Throughout Bill Clinton’s eight years, California received any favor his administration could give. Clinton’s and Gore’s political fates were so tied to California that Democrats believed there was no way Republicans could win the presidency without the Golden State. They were almost proven correct.

The Bush administration sees a different world, and much as it may deny it, it will favor any Western and Southwestern state over California. Bush’s reelection in 2004 will depend on his carrying some states he barely lost last year, and no three states fit that bill better than Oregon, Washington and New Mexico. New Mexico’s result was the closest in the nation: Gore won by 366 votes. The former vice president carried Oregon by only 6,765 votes, and Washington by a more comfortable 138,788 votes. But the margin in all three state pales in comparison with the 1.3 million votes by which Gore carried California.

This is not to say that Bush could not carry California in 2004, but if he does, he will carry 45 other states. The political fact of life is that California’s overwhelming Democratic margins in the past three presidential contests now work against us.

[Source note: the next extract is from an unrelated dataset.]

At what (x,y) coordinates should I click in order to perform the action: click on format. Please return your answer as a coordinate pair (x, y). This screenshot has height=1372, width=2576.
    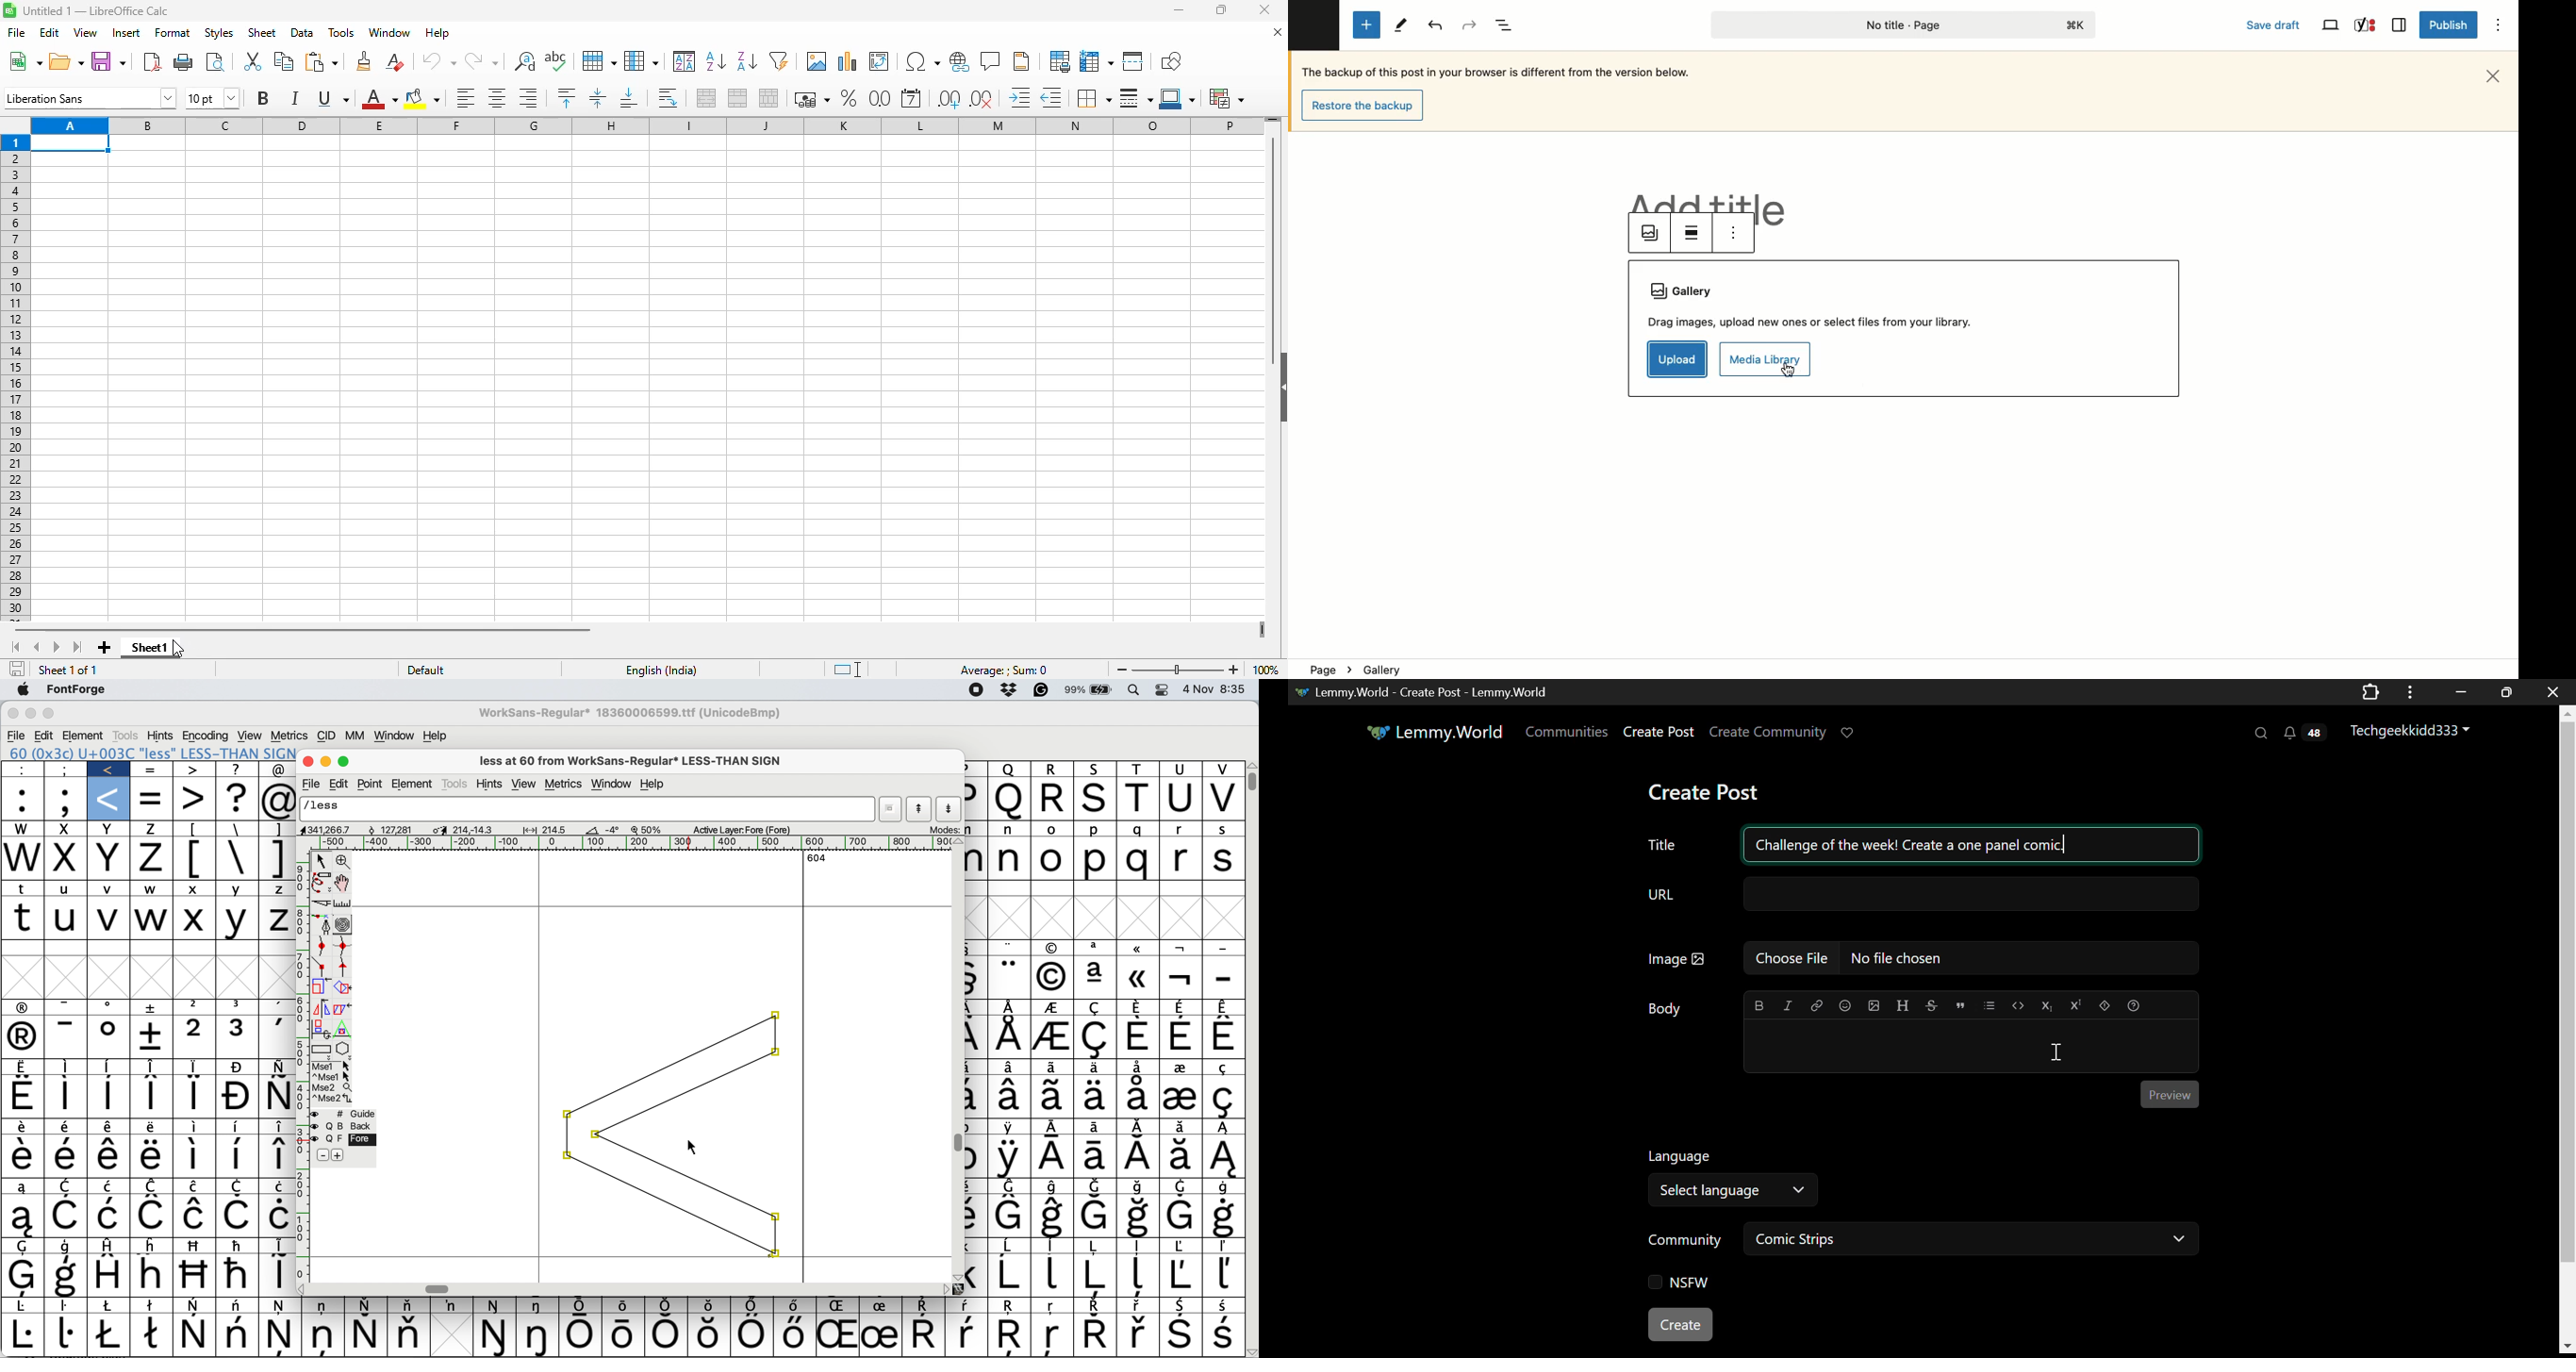
    Looking at the image, I should click on (173, 33).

So do demographic trends. California has gotten more Democratic because, in part, its Republicans have moved to Arizona, Nevada, Oregon and Colorado. George W. Bush’s narrow win in Nevada--by 21,597 votes--may have come from transplanted California Republicans. His near-miss in Oregon, where he did considerably better than his father in 1988, rested almost entirely on GOP strength in eastern Oregon, where many retired Californians live.

These demographic trends suggest that California will become ever more Democratic, while its neighbors become ever more Republican. So which states will a Republican White House favor?

Bush will not give California the boot; he will work to resolve the energy crisis here because it affects the entire West, indeed, the whole nation. But when conflicts arise among the states, no one should expect Bush to favor California.

Advertisement

The Bush administration’s attitude toward California could be the mirror image of the Clinton administration’s toward the Mountain West. Every time Clinton wanted to curry favor with environmentalists, he declared another national monument in Utah or Idaho. These states’ congressional delegations howled their heads off, but it didn’t matter because they formed no part of the Clinton political base.

Bush’s relative indifference to California could be a blessing in disguise, though, because one thing the electricity crisis has made abundantly clear is that California depends too much on out-of-state power, and rapidly growing Western states won’t sell it to us forever. California must produce its own sources of power--or go without.

Democrats are being advised privately to blame the state’s energy woes on Bush because he has balked at imposing wholesale price caps as the Clinton administration did. And they surely will if blackouts roll across the state this summer. Yet, with few friends in high places, California’s Democrats face the reality of their great political success over the past decade. They are going to have to fix the energy problem all by themselves.